A lot of the more specious arguments put forth follow the model in this thread. Someone does a "calculation" of exactly how important weight on the wheel might be, in comparison to weight on the frame and rider. They use the commonly available equations for the acceleration force for spinning a wheel, versus the linear acceleration of the same weight on the bicycle frame. They get a relatively trivial answer. Not asking themselves whether this could be suspect as an answer, using their real world experience with bicycle wheels and tires, the question of where on the wheel this weight is added never enters the modeling. It turns out that a bike wheel, for some very practical reasons with regard to the conditions of the surfaces it travels upon, is kind of a poor design from the acceleration standpoint, with much of the weight out at the rim and tire, where it requires more force to spin. (This was the reasoning behind Moulton's designs, using small wheels.)
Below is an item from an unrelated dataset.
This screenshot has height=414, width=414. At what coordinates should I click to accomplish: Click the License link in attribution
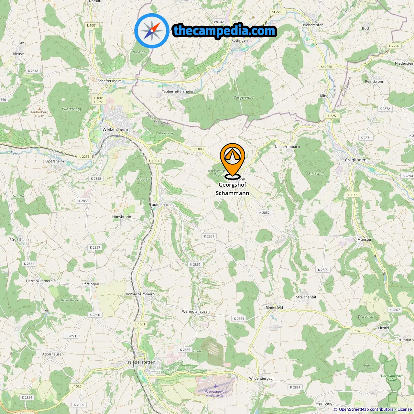[405, 409]
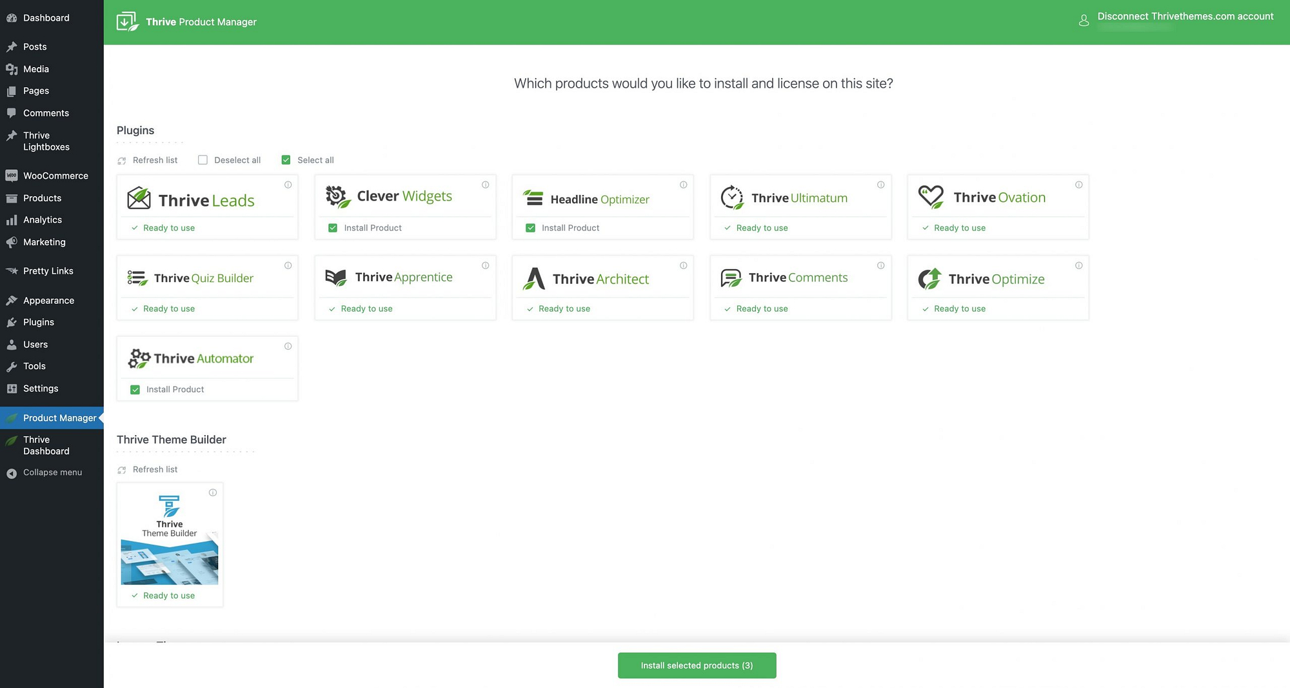Uncheck Clever Widgets Install Product checkbox
The width and height of the screenshot is (1290, 688).
coord(333,228)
I forget now, but it's something like a factor of ten in difference, if you add the wheel weight at the rim on a 700c wheel, as opposed to adding it at the hub, at the center of rotation. Which is, I think, where that .3% number came from. Probably an engineer, or ex-engineer, who is used to letting the science guys do the modeling..."just give me the equations, damn it." IIRC, the actual number for requisite additional force is in the 2.5% area for something like a half pound at the rim. It's been a very long time since I bothered to calculate something like this, because aero wheels are all the rage, and they do seem to work, even if I don't use them. Offsetting advantages and disadvantages with them make them the obvious choice, when permitted in the rules for your event, and there is no drafting or quick maneuvering involved.

But all other things being equal (and they are not in this case), putting a pound of additional weight onto your bike by using tires that weigh that much more on your rims, will slow you down quite a bit more than sticking it in your pockets. Try it yourself, if you don't believe me.


How's that for mansplaining ? Good luck in your endeavors. I was a physical wreck from a lifetime of athletic abuse by the time I hit 50. Stay flexible, and remember your breathing.

tomato coupe

No, not close. Do the calculation.

Koyote

In an earlier post, I mentioned ordering some new cf-rimmed gravel wheels. This point was a key factor in my choice: the wheelset I ordered has the same rims as some much more expensive Specialized wheels, but cheaper and heavier (and likely more durable) hubs. As long as the hubs are reliable, I don't think their weight matters much. But lighter rims, especially when they're much wider than my current rims and hence will allow me to use a nominally narrower (and hence lighter) tire? Sure, I'll take that gain, even if it's not as high as 2.5%.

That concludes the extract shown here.